David Jolly leads Byron Donalds by 5 points in a Byron Donalds Florida governor poll conducted June 11-14 by Change Research. The hypothetical General Election matchup gave voters biographical information before they chose, and Jolly came out ahead.
Among likely voters, Jolly was at 49% to Donalds’ 43%. Change Research surveyed 1,273 voters, including 1,015 who said they were likely to vote this year, and the setup matters because the ballot test was not a bare name-vs.-name question.
Jolly And Donalds
The poll described Jolly as a Democrat and a former member of Congress who was featured on 60 Minutes. It also used the phrase "truth teller" and said he wants "to clean up political corruption" and "believes everyone deserves a shot at work, wages, and wealth, and that their rights should be protected and their dignity celebrated."

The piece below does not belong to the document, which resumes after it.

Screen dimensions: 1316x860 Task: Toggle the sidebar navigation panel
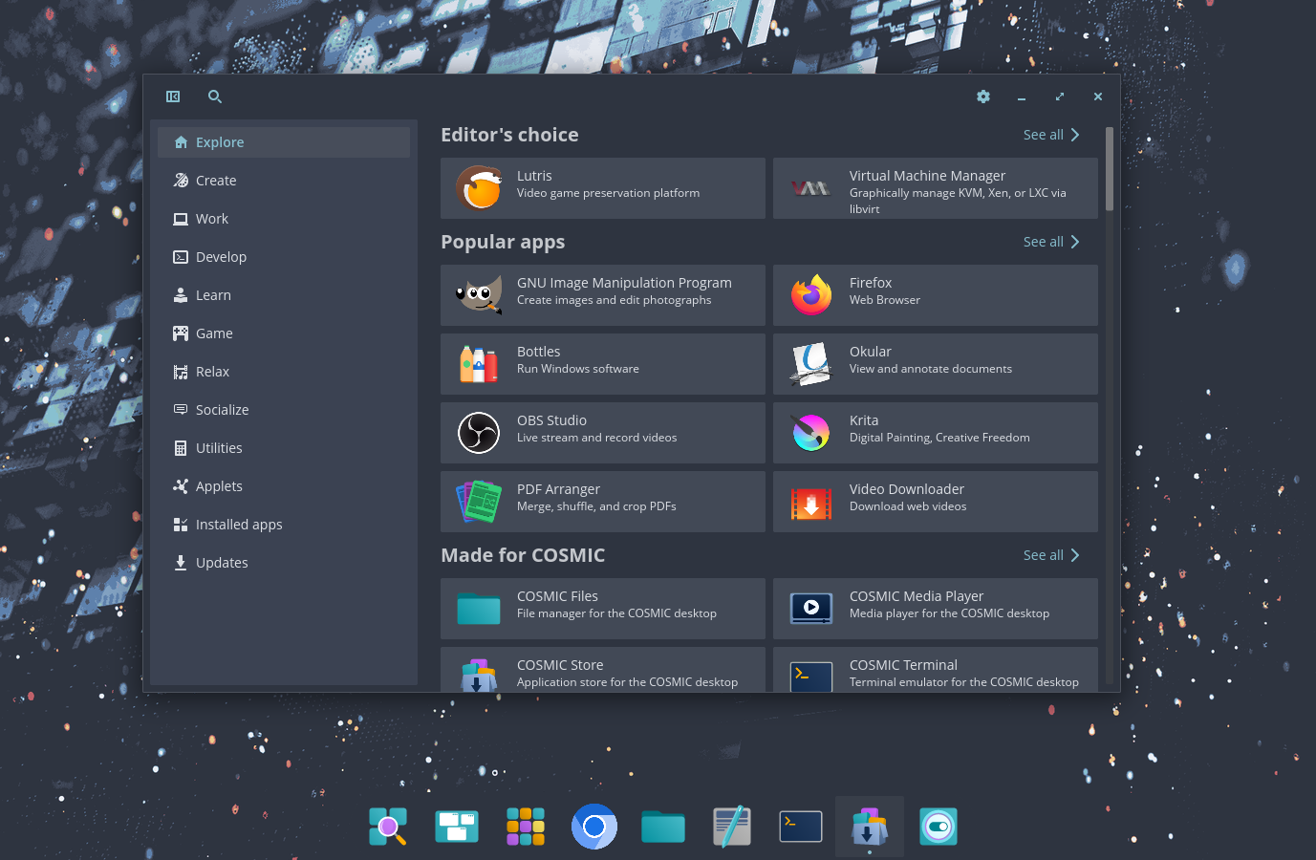click(x=173, y=97)
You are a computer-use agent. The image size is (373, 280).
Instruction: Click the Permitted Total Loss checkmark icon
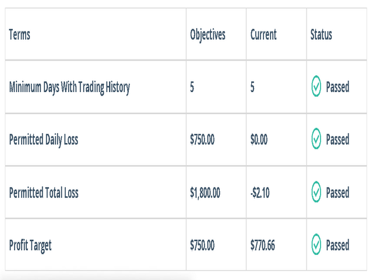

Donalds’ bio in the poll said he was "endorsed by President Donald Trump," "endorsed by dozens of county sheriffs who say they trust him to make Florida safe," "in the trenches against the rise of woke culture in schools, corporate America, the financial services industry, and our military," and that he "will continue fighting the woke left in Florida."
Party Numbers
The result came even as the Democratic Party remained weak in the poll overall. Fifty-five percent of respondents viewed the Democratic Party unfavorably, while 31% viewed it favorably. The Republican Party drew 41% approval and 50% unfavorable opinion.
That split shows Jolly running ahead of his party’s standing in the poll, not because Democrats were broadly popular, but because the candidate test moved some voters once they saw the supplied biographies. The poll also found 66% of respondents said their personal income was falling behind the cost of living, and 74% of unaffiliated voters said there was an imbalance between income and expenses.
Gwen Graham Added
When Gwen Graham was added as Jolly’s running mate in the poll question, Jolly’s support reached 50%. That puts the matchup only a few points away from a majority once the survey introduced a fuller candidate picture.
The practical read for voters is simple: the 5-point edge came from a ballot test shaped by candidate descriptions, not from a final General Election ballot. A June survey with 1,273 respondents shows Jolly starting from a stronger position than the party labels alone would suggest, but the result depends on the same bio framing that produced it.